Cell phone search warrants needed

 U.S. Supreme Court sealIn a privacy ruling certain to affect distracted driving enforcement, the U.S. Supreme Court says police must have search warrants in order to examine the cell phones of those they arrest.

The justices’ cell phone ruling of June 25 said: “The police generally may not, without a warrant, search digital information on a cell phone seized from an individual who has been arrested.”

The Fourth Amendment ruling was seen as a pivotal decision in the broad area of digital privacy. It did not specifically address distracted driving cases but clearly would apply to them.

Police who seek to search a cell phone to determine if a driver was texting or talking at the time of an accident almost certainly will have to seek a warrant.

Records of calls and texts made on cell phones and smartphones often are used as evidence in gaining convictions in serious distracted driving cases. But wireless communications devices also are examined during some routine stops in which texting, surfing the web or talking on a handheld cell phone are suspected.

In addition to fewer convictions, the ruling may result in underreporting of distracted driving incidents because police generally would not seek a warrant unless a death or significant injury was involved.

States have struggled with the issue of whether police may seize or search cell phones when electronic distracted driving is suspected in a crash. Some states have laws that specifically bar law enforcement officers from viewing or taking drivers’ electronic devices. For example, the South Carolina texting law adopted in June states that police may not “seize, search, view, or require the forfeiture of a wireless electronic communication device because of a (texting) violation.”

The high court noted that such a policy would allow destruction of evidence, such as wiping clean a record of text messages or phone calls. “Law enforcement currently has some technologies of its own for combating the loss of evidence,” the justices said.

The Supreme Court said intrusion into the lives of arrestees could be significant: “Today many of the more than 90% of American adults who own cell phones keep on their person a digital record of nearly every aspect of their lives.”

The justices noted their ruling did not bar the searching of cell phones, just the searching without a court’s prior approval:

It is true that this decision will have some impact on the ability of law enforcement to combat crime. But the Court’s holding is not that the information on a cell phone is immune from search; it is that a warrant is generally required before a search.

“Privacy comes at a cost,” the ruling said.

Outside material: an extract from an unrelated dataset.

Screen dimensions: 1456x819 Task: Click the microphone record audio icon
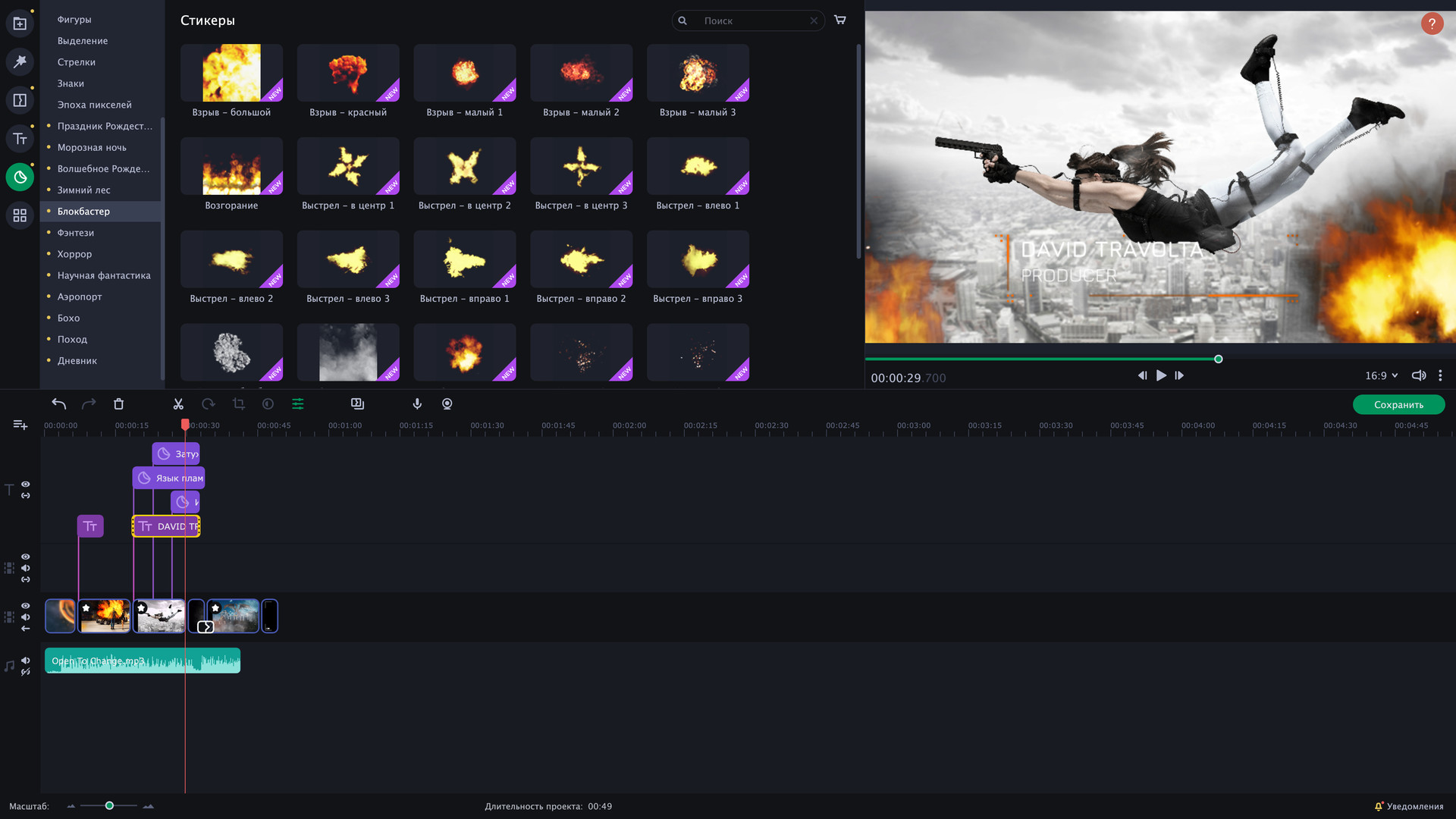pos(417,404)
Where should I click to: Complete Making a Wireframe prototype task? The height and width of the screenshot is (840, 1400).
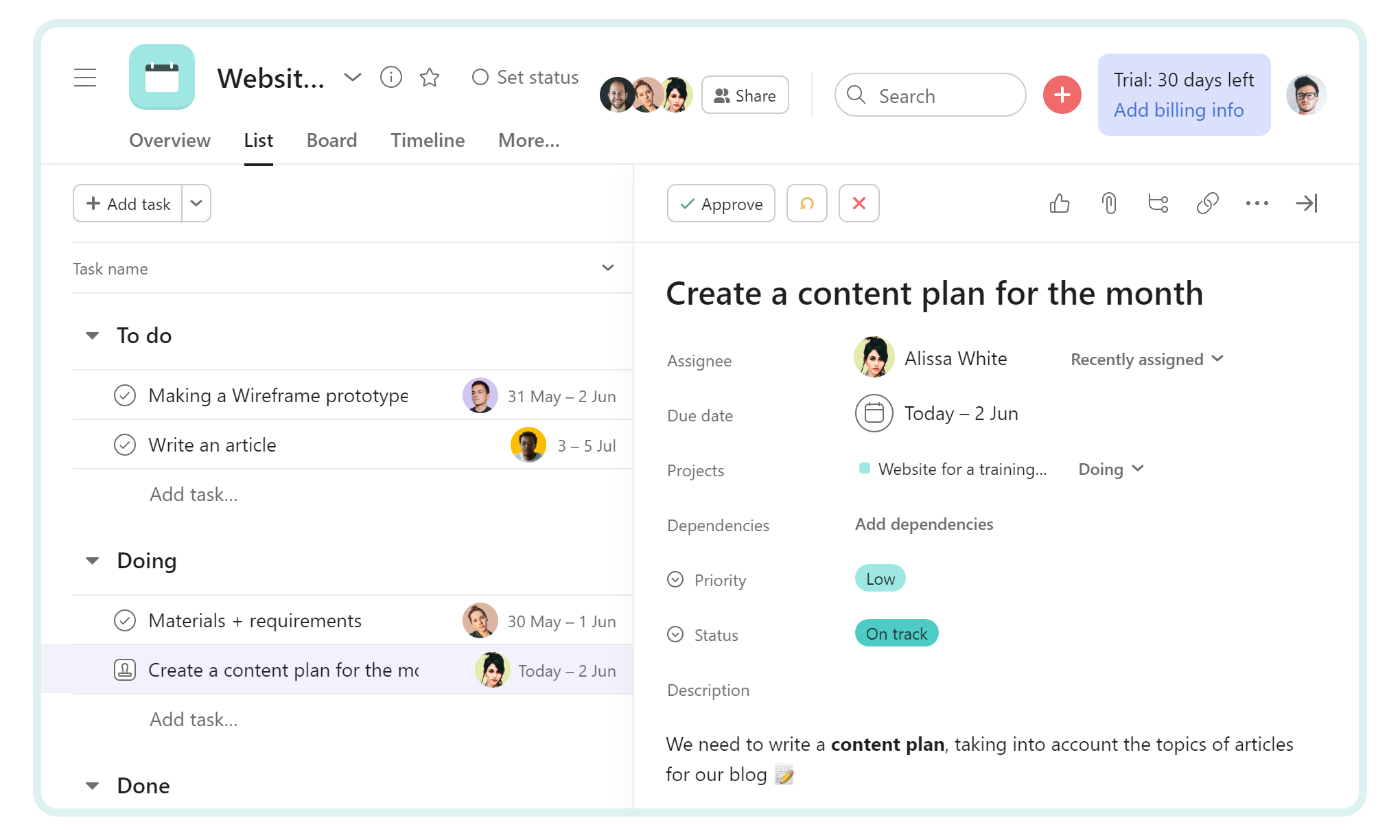125,395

The case, Riley v. California, concerned a police investigator’s search of a suspected gang member’s smartphone after he was arrested.

Comments

  1. Ok so if a person meets an inmate on work detail and the police pulls up and say they got a tip that the civilian was going to be their a said that their are text messages between the inmate and the civilian can the police confiscated the civilian cell phone and investigate it??

  2. William Bennett says

    If police pull over a person that they suspect of distracted driving (not arrested), and there was no accident. Can they search a phone?